P20

Discovery of New Therapeutic Targets for Duchenne Muscular Dystrophy by Inference of Gene Regulatory Networks

E Guillot(1,5,6) E Mozin(3) Q Fort(1,5) B Robert(3) C Lièvre(3) S Luttrell(2,4) D L Mack(2) A Bonnaffoux(1,5) J B Dupont(3)

1:Centre de Recherche en Cancérologie de Lyon, Inserm U1052-CNRS UMR5286, Centre Léon Bérard, Université Claude Bernard Lyon 1, 69008 Lyon, France; 2:Institute for Stem Cell and Regenerative Medicine, University of Washington Department of Rehabilitation Medicine, Seattle, WA 98109, USA; 3:Nantes Université, INSERM, TARGET, F-44000 Nantes, France; 4:Curi Bio, Seattle, WA 98121, USA; 5:Département de Biologie Computationnelle, Centre Léon Bérard, 69008 Lyon, France; 6:Fondation Synergie Lyon, 69008 Lyon, France

Duchenne Muscular Dystrophy (DMD) is an X-linked muscular disorder caused by mutations in the DMD gene.
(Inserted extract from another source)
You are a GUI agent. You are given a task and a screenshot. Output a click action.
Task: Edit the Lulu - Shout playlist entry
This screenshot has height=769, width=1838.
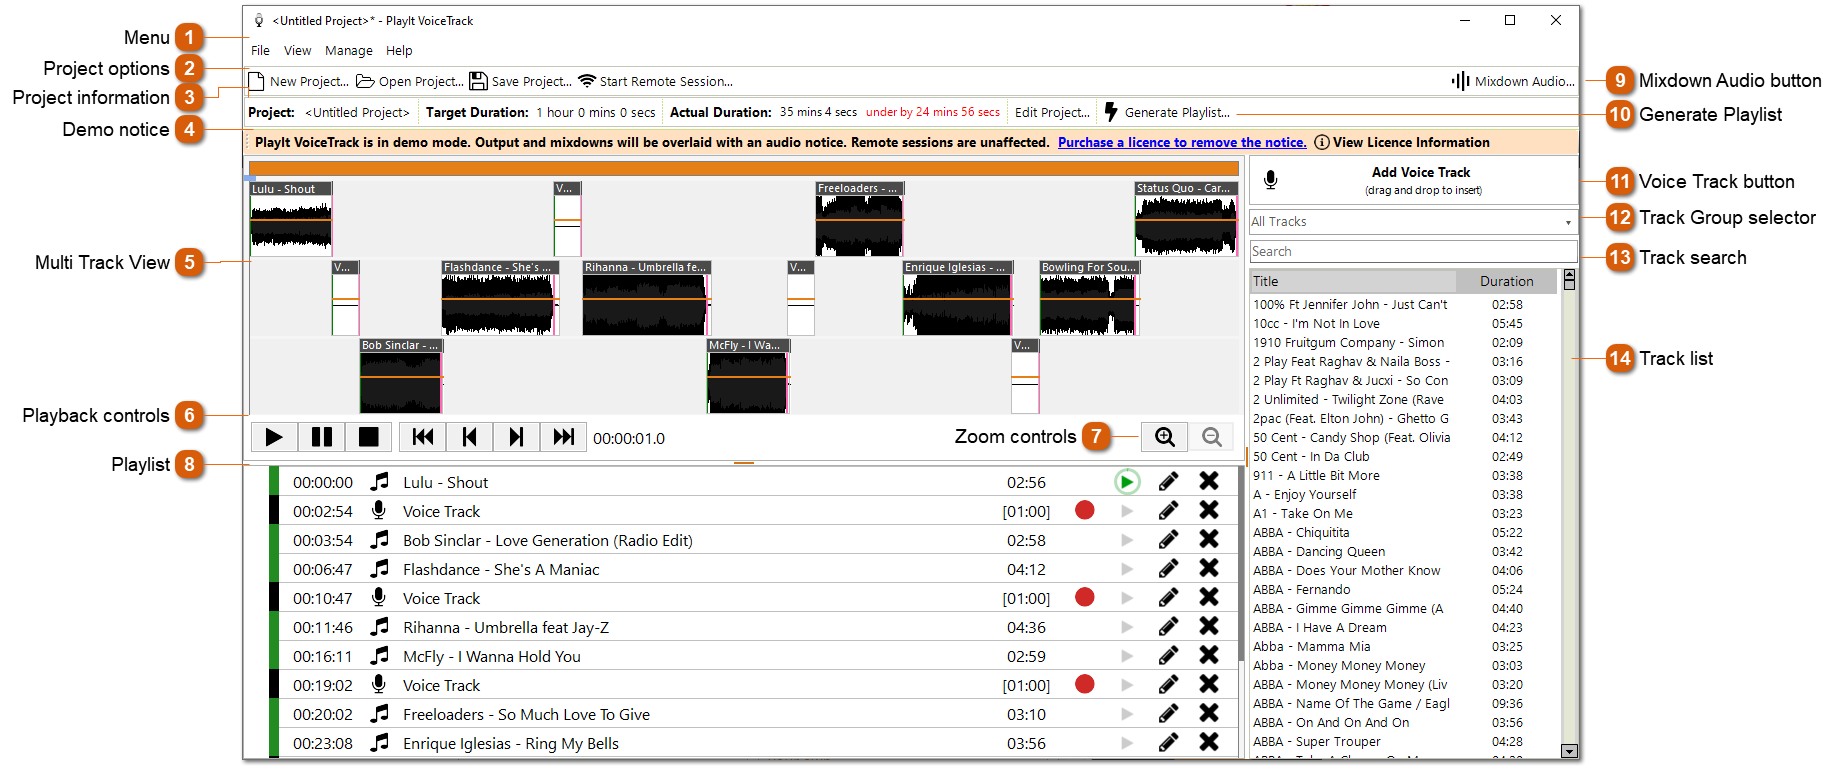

Patients are usually diagnosed at 3-4 years of age but early phenotypes have been described in fetuses and in animal models before the symptoms appear. Progressive degeneration of DMD muscles leads to severe disabilities, wheelchair dependency and a median life expectancy of ~30 years. In animal models, gene therapy with adeno-associated virus (AAV) vectors carrying a micro-dystrophin transgene leads to an almost complete disease correction. In DMD patients however, despite promising intermediary results, high doses of AAV have limited efficacy and lead to serious adverse events. This highlights the need for innovative, patient-centered gene therapy strategies together with relevant models to identify new therapeutic targets. In this context, our team uses induced pluripotent stem cells (iPSCs) to understand the initiation of DMD during muscle development. We first evaluated the impact of dystrophin deficiency on the transcriptome at single-cell resolution during the differentiation of iPSCs into skeletal muscle. Our data showed that DMD iPSCs diverge from control cells at the somite stage and acquire a different transcriptomic profile. Using a retro-engineering approach together with an augmented learning algorithm, we integrated the scRNA-Seq time series with RNA half-life and proteomic data and we inferred a gene regulatory network (GRN) composed of 6 genes interacting in a genotype-dependent topology. Modulation of the genes within the DMD GRN using RNA interference is currently under investigation to validate their potential as therapeutic targets in future gene therapy applications.